If I could give one piece of advice to Democrats in the House, it would be to stop worrying about what Republicans like Kevin McCarthy, Marjorie Taylor-Greene, Matt Gaetz, etc., are saying about their agenda — up to and including righteous efforts to investigate the Capitol riot. As the House voted Wednesday on a resolution to establish a Jan. 6 committee, the opinion of provocateurs like Gaetz should have been the least of House Speaker Nancy Pelosi’s concerns.
“What if Democrats label our investigation a partisan stunt?” is a question Republican lawmakers have never asked themselves.
“What if Democrats label our investigation a partisan stunt?” is a question Republican lawmakers have never asked themselves when deciding whether to pursue a congressional investigation.
They didn’t ask this when they labeled Barack Obama “one of the most corrupt presidents in modern times” — without a shred of evidence to support such a bombastic statement. Nor did it seem top of mind before they held then-Attorney General Eric Holder in contempt of Congress — a historic first for a sitting Cabinet official.
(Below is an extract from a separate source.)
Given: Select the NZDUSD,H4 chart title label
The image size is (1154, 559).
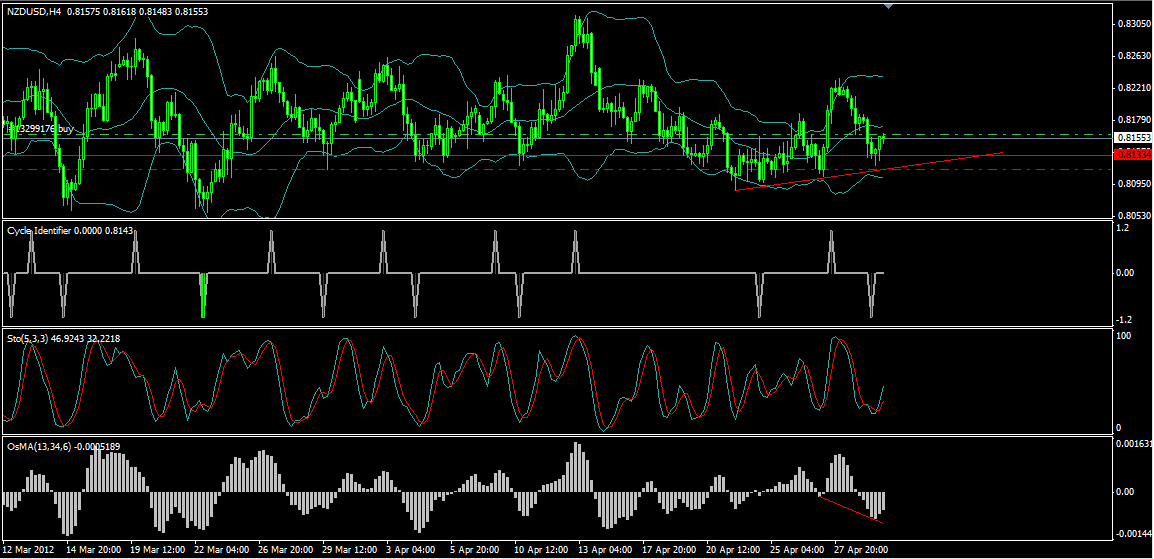Looking at the screenshot, I should pos(34,12).
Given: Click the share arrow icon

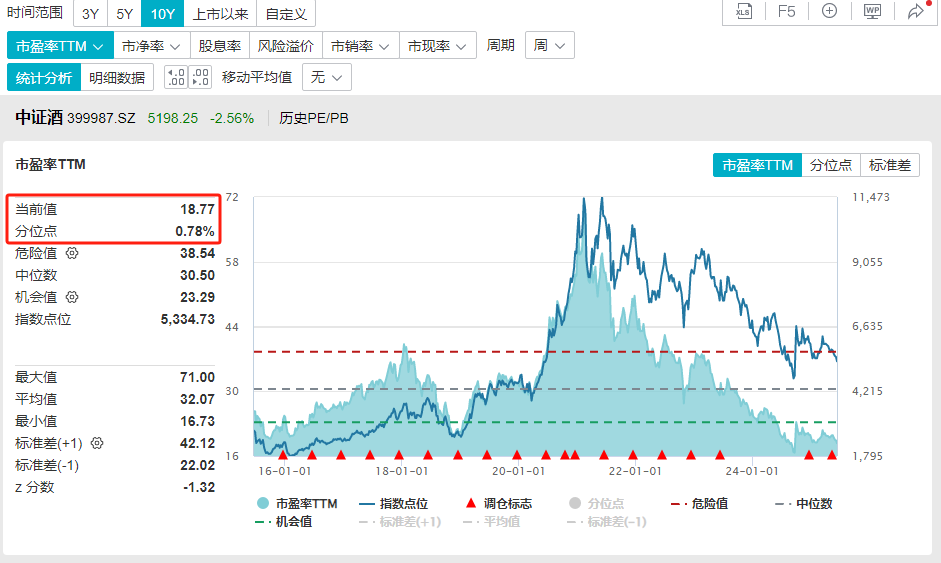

Republicans didn’t worry about partisanship before forming the House Select Committee on Benghazi in an effort to torpedo Hillary Clinton’s presidential campaign.
The open secret is that Republicans spend little to no time worrying about what their Democratic colleagues will say or think about them. There is no existential angst here — only action, and an effective propaganda network via news sites like Fox and OAN that can render whatever Democrats have to say about them meaningless.
Democrats, on the other hand, seem to spend an inordinate amount of time worrying about what Republicans will say or do. Take this line from a Politico piece about Pelosi’s decision to create a select committee to investigate the events of Jan. 6. “Some Democrats fear Republicans could appoint hard-line members like Rep. Marjorie Taylor Greene, R-Ga., to the panel who could inflame tensions about the attack,” wrote Nicholas Wu and Sarah Ferris.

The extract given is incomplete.